Het in voormeld vonnis bedoelde onrechtmatig handelen van [gedaagde] bestond, kort gezegd, hierin dat hij als (indirect) bestuurder van Lange Haven deze vennootschap verplichtingen (de aankoop van het pand voor de prijs van € 725.000,--) heeft laten aangaan, terwijl hij wist, althans redelijkerwijs moest begrijpen dat deze vennootschap die verplichtingen niet zou kunnen nakomen en voorts aan Gebrs. Coster geen verhaal zou bieden.

2.9.

Gebrs. Coster heeft de overeenkomst met Lange Haven per 11 november 2010 - middels een schriftelijke verklaring van haar advocaat aan die van Lange Haven/ [gedaagde] - buitengerechtelijk ontbonden. Gebrs. Coster heeft het pand vervolgens verkocht en op

5 april 2011 geleverd aan de Gemeente Schiedam (hierna: de Gemeente) voor een bedrag van € 600.000,--.

3 Het geschil
3.1.

Gebrs.

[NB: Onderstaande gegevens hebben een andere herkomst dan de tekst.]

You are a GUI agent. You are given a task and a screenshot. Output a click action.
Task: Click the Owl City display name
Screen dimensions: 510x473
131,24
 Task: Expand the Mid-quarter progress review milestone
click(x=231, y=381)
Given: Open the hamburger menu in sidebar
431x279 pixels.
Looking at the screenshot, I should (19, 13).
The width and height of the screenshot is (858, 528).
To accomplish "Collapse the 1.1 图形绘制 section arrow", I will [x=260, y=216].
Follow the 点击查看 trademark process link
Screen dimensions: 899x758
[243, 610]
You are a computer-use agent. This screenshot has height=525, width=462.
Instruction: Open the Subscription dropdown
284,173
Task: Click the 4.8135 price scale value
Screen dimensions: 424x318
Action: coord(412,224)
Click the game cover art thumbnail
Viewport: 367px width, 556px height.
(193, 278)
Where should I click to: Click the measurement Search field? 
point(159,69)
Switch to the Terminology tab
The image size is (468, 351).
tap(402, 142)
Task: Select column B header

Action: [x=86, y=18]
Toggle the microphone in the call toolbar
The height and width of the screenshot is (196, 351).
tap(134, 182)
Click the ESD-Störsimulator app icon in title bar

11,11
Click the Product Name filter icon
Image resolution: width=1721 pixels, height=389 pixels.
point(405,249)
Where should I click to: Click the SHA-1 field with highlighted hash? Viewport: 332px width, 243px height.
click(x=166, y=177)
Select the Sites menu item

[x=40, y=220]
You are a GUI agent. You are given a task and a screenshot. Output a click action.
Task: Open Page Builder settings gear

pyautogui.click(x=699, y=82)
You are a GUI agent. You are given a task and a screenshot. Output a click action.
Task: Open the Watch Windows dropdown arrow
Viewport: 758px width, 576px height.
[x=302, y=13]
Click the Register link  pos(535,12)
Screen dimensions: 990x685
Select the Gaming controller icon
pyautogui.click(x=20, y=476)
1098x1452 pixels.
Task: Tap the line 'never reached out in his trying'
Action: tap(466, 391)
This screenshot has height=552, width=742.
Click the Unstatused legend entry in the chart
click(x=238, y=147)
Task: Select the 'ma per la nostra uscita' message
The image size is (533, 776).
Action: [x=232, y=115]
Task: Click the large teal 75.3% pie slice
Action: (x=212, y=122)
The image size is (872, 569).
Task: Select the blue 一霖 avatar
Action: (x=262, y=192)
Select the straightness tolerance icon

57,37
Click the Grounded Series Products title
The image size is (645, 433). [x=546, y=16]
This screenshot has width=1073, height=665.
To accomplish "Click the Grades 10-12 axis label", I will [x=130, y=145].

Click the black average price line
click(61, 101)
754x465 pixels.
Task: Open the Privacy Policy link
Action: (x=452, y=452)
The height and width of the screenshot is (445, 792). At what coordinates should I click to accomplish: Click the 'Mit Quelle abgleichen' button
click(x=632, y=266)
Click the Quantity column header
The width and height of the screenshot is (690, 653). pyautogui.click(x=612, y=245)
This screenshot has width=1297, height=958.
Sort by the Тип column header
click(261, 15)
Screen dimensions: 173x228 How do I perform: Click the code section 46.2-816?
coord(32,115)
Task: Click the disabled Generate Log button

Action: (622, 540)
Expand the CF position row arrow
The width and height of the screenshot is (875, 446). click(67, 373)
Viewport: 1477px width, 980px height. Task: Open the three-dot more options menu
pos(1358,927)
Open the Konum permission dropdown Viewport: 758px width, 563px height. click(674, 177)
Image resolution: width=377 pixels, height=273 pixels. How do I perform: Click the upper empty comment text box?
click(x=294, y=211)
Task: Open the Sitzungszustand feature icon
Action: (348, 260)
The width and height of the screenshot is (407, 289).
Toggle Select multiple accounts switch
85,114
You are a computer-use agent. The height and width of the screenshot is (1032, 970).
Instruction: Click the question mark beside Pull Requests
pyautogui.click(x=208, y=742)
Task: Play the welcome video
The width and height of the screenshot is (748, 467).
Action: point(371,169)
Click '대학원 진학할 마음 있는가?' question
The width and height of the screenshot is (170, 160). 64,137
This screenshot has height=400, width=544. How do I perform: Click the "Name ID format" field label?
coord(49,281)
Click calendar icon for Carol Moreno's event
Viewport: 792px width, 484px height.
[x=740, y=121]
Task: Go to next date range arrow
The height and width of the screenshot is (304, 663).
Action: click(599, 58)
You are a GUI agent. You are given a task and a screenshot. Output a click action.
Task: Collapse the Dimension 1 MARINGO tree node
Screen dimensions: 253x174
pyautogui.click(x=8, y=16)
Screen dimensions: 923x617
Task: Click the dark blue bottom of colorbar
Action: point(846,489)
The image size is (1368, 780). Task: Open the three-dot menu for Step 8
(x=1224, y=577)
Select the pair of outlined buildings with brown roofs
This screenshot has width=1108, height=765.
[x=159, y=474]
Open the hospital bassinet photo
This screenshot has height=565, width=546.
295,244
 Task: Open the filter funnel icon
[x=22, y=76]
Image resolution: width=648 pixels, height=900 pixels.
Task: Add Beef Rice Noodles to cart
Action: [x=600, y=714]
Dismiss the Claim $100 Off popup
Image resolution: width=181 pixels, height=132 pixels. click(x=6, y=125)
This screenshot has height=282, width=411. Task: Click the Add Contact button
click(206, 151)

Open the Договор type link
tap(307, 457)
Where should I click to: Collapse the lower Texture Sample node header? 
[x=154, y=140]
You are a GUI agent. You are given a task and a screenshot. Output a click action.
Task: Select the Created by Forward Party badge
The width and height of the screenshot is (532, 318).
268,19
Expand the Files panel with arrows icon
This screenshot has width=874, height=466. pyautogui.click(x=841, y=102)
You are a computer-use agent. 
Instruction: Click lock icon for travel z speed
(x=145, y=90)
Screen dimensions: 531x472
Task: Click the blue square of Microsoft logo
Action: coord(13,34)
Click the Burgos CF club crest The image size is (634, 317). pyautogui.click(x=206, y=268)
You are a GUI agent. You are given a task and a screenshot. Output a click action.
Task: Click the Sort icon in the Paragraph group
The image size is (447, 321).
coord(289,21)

Coster vordert (na eiswijziging) om bij vonnis, voor zover mogelijk uitvoerbaar bij voorraad:

I. primair: [gedaagde] te veroordelen tot betaling van een bedrag van € 1.579.050,--, te vermeerderen met de wettelijke rente over dit bedrag;

II. subsidiair: [gedaagde] te veroordelen tot betaling van:

a. een bedrag van € 155.123,--, te vermeerderen met de contractuele rente ad 6%,

althans de wettelijke rente, over dit bedrag vanaf 5 april 2011 tot aan de dag der algehele voldoening;

de contractuele rente ad 6%, althans de wettelijke rente, over een bedrag van

€ 725.000,-- vanaf 15 november 2008 tot 5 april 2011, zijnde € 114.154,50, respectievelijk € 76.759,95;

een bedrag van € 8.864,--, te vermeerderen met de wettelijke rente telkens per (verval)jaar;

een bedrag van € 1.448,25, te vermeerderen met de wettelijke rente per 2 juli 2009;

een bedrag van € 85.511,16, te vermeerderen met de wettelijke rente;

een bedrag van € 631,29, te vermeerderen met de wettelijke rente;

een bedrag van € 947.212,--, althans een door de rechtbank in goede justitie te bepalen bedrag, bij wijze van voorschot hangende de definitieve vaststelling van de schadebedragen;

III. [gedaagde] te veroordelen in de proceskosten, te vermeerderen, indien betaling van deze kosten niet binnen veertien dagen na dagtekening van dit vonnis plaatsvindt, met de wettelijke rente vanaf genoemde veertien dagen, alsmede met de nakosten.

3.2.

Gebrs. Coster baseert haar primaire vordering op art. VI lid 2a van de algemene bepalingen die behoren bij voornoemde koopakte. Zij vordert de daar genoemde boete vanaf de overeengekomen (fatale) leveringsdatum van 15 november 2008 tot en met de dag van ontbinding van de overeenkomst, zijnde 11 november 2011 (726 dagen x € 2.175,-- =

€ 1.579.050,--).

3.3.

Subsidiair vordert Gebrs. Coster de werkelijk door haar geleden schade. Die schade bestaat uit:

1) de schade koopsom

Deze schade betreft het verschil tussen de door Lange Haven geboden koopprijs (ad

€ 725.000,--) en de van de Gemeente ontvangen netto koopprijs (€ 569.877,--), zijnde

€ 155.123,--, te vermeerderen met de contractuele rente ad 6%, althans de wettelijke rente, vanaf 5 april 2011 (de datum van levering van het pand aan de Gemeente). De netto koopprijs berekent Gebrs. Coster door de kosten ad € 30.123,--, die zij heeft moeten maken om het pand asbest vrij te maken, in mindering te brengen op de van de Gemeente ontvangen (bruto) koopprijs van € 600.000,--.

2) de gederfde rente

De rentederving ziet (primair) op de contractuele rente van 6% over de overeengekomen koopsom ad € 725.000,-- vanaf 15 november 2008 tot de levering aan de Gemeente op

5 april 2011, zijnde € 114.154,50, althans (subsidiair) op de wettelijke rente over genoemd bedrag voor genoemde periode (belopend € 76.759,95).

3) de eigenaarslasten

Deze lasten hebben betrekking op de belastingen en overige exploitatiekosten die Gebrs. Coster in de periode vanaf 15 november 2008 tot 5 april 2011 heeft moeten dragen en die zij bij tijdig afnemen door Lange Haven niet zou hebben gehad. Deze lasten bedragen

€ 8.864,--, te vermeerderen met de wettelijke rente.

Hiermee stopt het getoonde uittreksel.